The Court of Appeals reversed an order revoking Pinkney's probation based on an editorial Pinkney wrote criticizing Judge Alfred Butzbaugh, who presided over his trial.
Pinkney's convictions arose from the Feb. 22, 2005, election that recalled Benton Harbor City Commissioner Glen Yarbrough.
According to testimony at Pinkney's trial, Pinkney asked Brenda Fox to recruit people from the local soup kitchen to vote absentee ballots in the election, telling Fox he would pay each of them $5.
The day before the election, Fox recruited 15 people from the soup kitchen and took them to the city clerk's office, where she instructed them to vote "yes."
Fox then led the recruits to Pinkney, who paid them.
Other evidence was presented that Pinkney had possessed the absentee ballots of at least 10 other people and that he had told some of these people to vote "yes."
The Court of Appeals rejected numerous arguments by Pinkney.

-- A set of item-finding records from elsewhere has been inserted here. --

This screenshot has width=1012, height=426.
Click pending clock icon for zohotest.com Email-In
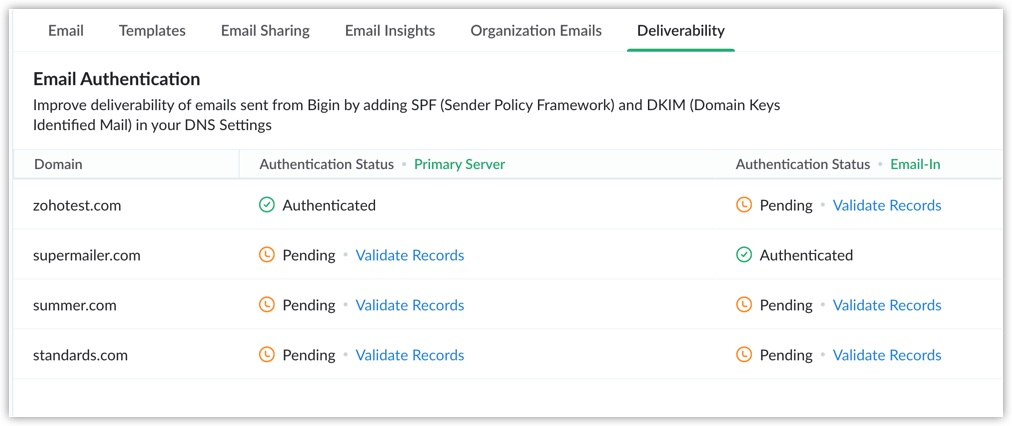tap(744, 205)
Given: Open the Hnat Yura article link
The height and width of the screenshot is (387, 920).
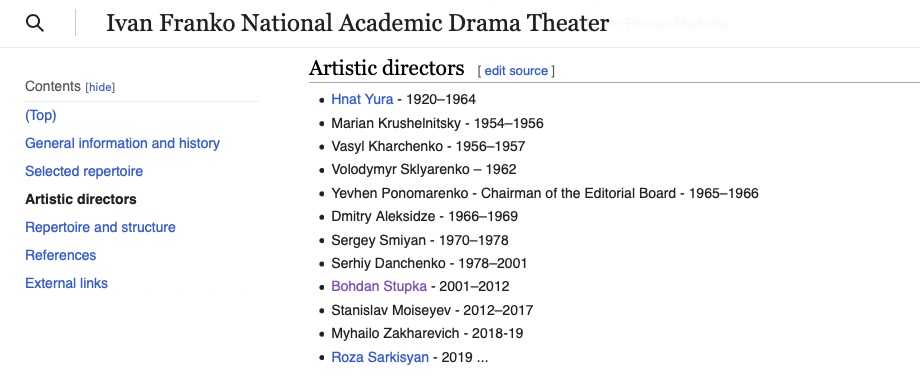Looking at the screenshot, I should pyautogui.click(x=362, y=99).
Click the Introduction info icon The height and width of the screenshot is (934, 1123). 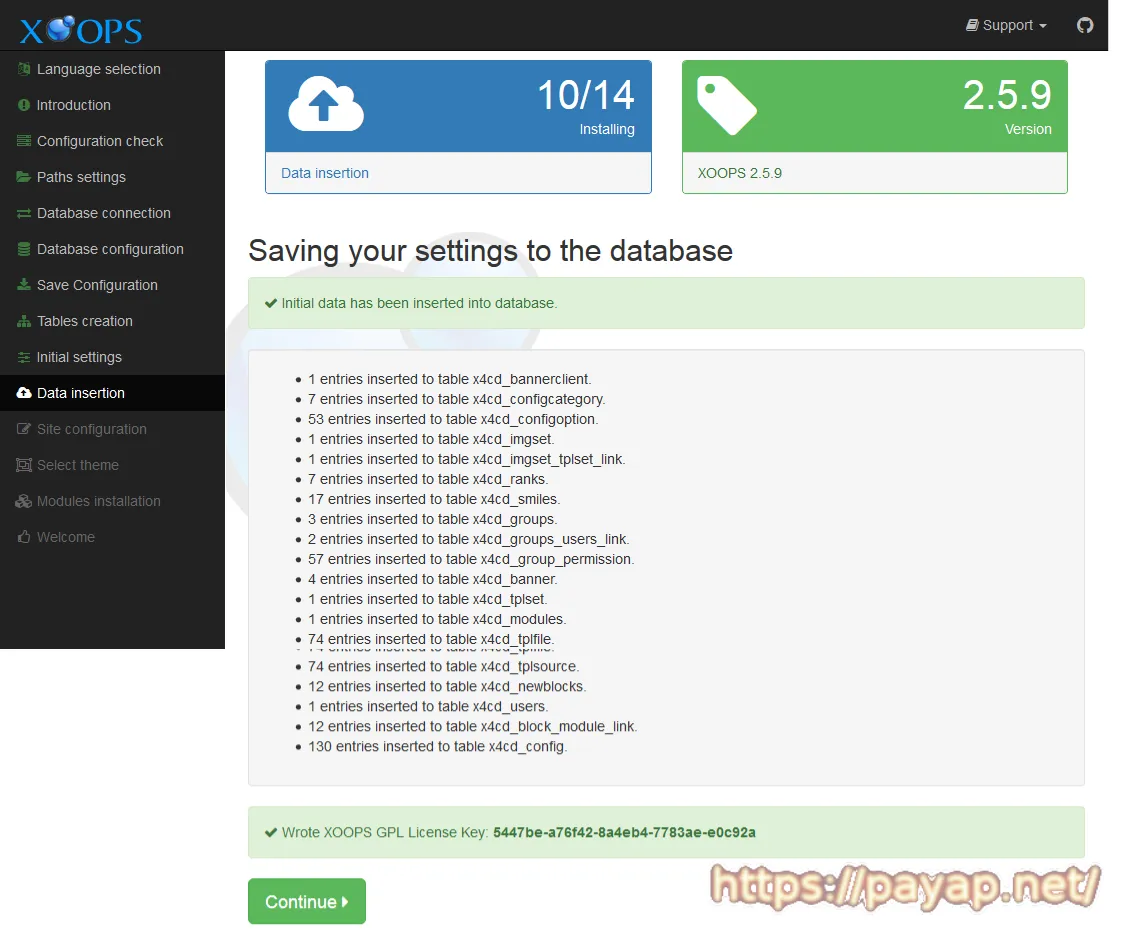[x=24, y=105]
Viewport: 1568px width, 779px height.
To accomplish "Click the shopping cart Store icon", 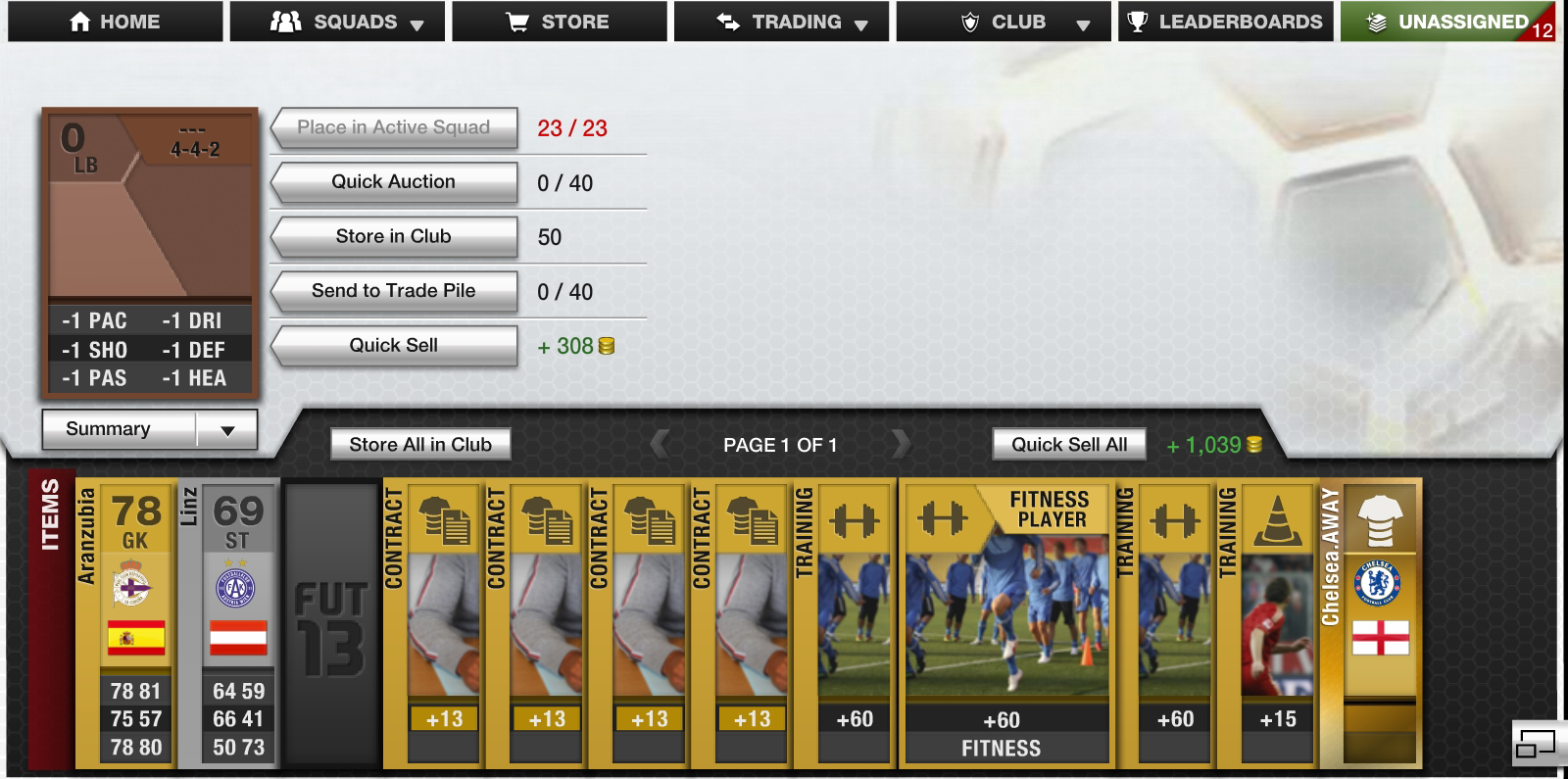I will click(x=517, y=22).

These included claims that his right to a public trial was violated by a malfunction in the video transmission by which the public viewed the jury selection; he should not have been convicted by possession absentee ballot without proof that he knew it was a crime; and that he was denied the right to a jury drawn from a fair cross-section of the community.
Pinkney was sentenced to five years probation with a one-year delayed jail sentence.
One of the conditions of probation was that he not engage in defamatory or demeaning activity.
The trial court found that Pinkney's publication of the criticism of Judge Butzbaugh violated this condition, revoked his probation and sentenced him to three to 10 years imprisonment.
The Court of Appeals held that the probation condition was improper because it violated Pinkney's First Amendment right to free speech without being narrowly tailored to his rehabilitation of the crimes he committed.
Pinkney can ask the Michigan Supreme Court to review the Court of Appeals decision affirming his conviction, but the Supreme Court is not required to do so.